# About this exercise
Send back exactly the lines from the opening line of the records below through the one with "This screenshot has height=1147, width=1600.".

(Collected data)
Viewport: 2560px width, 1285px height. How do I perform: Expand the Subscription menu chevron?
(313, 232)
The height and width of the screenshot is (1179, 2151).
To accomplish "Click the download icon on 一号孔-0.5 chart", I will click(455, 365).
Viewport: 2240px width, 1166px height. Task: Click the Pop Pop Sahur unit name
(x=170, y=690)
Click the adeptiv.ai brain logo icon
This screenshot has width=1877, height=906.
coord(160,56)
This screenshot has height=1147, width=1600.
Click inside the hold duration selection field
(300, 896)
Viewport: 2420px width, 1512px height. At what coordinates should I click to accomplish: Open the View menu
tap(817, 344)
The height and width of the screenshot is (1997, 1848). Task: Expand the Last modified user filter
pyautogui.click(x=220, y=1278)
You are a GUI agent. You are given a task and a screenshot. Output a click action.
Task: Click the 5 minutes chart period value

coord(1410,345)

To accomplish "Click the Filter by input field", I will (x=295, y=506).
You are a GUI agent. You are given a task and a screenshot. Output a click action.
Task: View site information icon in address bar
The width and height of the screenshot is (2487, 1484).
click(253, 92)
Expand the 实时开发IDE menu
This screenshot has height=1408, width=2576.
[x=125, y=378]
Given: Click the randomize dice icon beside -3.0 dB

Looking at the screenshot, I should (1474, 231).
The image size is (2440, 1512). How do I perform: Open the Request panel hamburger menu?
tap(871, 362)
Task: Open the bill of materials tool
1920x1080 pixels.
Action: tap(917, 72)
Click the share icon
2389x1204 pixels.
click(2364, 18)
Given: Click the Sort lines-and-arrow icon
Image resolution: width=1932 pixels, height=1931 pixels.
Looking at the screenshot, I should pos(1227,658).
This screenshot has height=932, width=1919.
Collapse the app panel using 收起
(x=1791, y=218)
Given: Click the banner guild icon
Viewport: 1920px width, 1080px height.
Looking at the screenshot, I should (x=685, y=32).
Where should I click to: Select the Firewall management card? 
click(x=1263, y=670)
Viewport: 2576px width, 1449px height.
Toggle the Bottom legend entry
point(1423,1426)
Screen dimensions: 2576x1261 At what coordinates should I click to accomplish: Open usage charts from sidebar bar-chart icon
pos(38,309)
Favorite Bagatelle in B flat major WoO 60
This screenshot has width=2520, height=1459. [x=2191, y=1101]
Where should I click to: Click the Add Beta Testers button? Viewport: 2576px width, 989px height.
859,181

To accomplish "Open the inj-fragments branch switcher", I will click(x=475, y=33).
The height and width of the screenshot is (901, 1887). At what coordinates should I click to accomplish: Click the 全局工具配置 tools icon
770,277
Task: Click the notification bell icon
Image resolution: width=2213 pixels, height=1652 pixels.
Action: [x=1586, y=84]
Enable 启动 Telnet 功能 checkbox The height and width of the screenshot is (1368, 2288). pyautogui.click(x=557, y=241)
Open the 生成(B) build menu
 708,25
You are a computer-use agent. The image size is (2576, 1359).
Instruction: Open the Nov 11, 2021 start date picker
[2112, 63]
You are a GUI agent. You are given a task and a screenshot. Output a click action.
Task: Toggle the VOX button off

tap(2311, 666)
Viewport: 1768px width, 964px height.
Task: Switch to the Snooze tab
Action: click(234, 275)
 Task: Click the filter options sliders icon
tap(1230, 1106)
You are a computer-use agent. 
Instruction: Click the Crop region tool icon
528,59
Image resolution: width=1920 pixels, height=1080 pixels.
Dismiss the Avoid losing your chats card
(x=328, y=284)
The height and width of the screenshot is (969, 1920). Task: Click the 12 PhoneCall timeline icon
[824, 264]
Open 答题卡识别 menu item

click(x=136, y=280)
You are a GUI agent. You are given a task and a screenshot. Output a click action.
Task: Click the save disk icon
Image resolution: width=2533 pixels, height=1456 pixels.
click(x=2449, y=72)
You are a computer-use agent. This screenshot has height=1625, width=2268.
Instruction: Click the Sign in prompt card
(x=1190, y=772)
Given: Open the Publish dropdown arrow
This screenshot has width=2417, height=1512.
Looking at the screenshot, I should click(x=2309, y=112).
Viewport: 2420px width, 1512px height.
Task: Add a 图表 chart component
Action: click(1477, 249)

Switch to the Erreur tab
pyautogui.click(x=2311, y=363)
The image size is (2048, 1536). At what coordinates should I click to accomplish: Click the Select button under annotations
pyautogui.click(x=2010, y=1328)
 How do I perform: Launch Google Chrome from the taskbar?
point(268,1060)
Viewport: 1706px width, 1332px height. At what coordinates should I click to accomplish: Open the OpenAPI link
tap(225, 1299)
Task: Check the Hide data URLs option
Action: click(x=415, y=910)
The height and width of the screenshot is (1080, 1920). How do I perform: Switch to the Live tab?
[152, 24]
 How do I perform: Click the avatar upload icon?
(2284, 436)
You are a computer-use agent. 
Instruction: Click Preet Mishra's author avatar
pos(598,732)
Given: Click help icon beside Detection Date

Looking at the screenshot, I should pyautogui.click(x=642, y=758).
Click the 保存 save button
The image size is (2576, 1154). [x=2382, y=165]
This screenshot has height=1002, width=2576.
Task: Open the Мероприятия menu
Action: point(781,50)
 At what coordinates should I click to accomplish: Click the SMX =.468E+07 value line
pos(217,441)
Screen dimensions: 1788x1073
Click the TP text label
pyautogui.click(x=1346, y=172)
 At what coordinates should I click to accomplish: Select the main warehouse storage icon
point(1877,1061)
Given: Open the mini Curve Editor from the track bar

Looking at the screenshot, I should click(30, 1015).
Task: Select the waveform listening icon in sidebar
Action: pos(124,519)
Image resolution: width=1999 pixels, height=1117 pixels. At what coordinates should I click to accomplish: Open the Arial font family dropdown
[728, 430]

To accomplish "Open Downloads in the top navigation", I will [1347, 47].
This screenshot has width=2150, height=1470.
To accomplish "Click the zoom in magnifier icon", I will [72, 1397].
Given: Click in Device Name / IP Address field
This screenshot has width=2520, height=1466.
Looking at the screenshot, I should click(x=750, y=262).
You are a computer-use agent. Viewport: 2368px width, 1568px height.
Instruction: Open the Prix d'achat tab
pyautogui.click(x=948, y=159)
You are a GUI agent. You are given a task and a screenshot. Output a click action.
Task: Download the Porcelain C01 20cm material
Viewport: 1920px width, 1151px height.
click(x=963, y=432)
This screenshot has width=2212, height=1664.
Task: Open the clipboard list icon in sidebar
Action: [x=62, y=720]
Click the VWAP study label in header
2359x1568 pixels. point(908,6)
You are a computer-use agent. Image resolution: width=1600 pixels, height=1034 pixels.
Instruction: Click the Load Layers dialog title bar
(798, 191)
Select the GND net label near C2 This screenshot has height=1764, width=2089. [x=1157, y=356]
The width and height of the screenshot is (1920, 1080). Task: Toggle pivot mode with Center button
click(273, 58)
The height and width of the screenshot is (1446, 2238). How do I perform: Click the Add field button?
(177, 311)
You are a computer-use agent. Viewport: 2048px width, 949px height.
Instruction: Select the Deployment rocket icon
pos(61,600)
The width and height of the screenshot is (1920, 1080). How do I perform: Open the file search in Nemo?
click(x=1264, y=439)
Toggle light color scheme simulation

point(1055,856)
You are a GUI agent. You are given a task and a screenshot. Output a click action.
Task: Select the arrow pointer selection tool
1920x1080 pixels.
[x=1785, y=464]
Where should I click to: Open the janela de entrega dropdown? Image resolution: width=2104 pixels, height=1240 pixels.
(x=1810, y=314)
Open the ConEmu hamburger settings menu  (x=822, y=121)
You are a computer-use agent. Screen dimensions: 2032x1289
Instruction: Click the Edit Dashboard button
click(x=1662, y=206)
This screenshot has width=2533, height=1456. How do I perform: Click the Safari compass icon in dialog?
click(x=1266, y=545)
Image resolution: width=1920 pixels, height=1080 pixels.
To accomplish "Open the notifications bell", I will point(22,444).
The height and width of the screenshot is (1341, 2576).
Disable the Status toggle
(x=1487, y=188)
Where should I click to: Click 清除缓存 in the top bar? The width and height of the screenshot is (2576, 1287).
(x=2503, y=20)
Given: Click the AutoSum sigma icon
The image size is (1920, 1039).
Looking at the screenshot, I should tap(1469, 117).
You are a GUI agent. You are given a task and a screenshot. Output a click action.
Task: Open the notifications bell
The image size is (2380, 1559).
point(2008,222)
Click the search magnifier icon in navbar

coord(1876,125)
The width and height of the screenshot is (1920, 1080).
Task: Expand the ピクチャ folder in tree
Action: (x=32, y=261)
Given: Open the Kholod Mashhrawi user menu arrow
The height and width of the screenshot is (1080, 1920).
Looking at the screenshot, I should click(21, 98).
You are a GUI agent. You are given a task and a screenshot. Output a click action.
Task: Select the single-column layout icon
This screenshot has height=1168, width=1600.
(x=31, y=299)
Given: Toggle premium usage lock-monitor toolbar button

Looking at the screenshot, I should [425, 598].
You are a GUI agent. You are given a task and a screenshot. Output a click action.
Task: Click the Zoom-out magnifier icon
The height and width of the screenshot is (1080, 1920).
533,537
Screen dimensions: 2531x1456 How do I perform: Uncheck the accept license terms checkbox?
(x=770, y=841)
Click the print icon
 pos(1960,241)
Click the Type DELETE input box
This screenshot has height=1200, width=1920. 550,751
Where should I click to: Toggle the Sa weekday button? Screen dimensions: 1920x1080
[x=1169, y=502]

# Response for this exercise
Viewport: 2560px width, 1285px height. How do I perform: Expand the Subscription menu chevron?
(313, 232)
The height and width of the screenshot is (1179, 2151).
To accomplish "Click the download icon on 一号孔-0.5 chart", I will click(455, 365).
Viewport: 2240px width, 1166px height. Task: Click the Pop Pop Sahur unit name
(x=170, y=690)
Click the adeptiv.ai brain logo icon
This screenshot has width=1877, height=906.
coord(160,56)
This screenshot has height=1147, width=1600.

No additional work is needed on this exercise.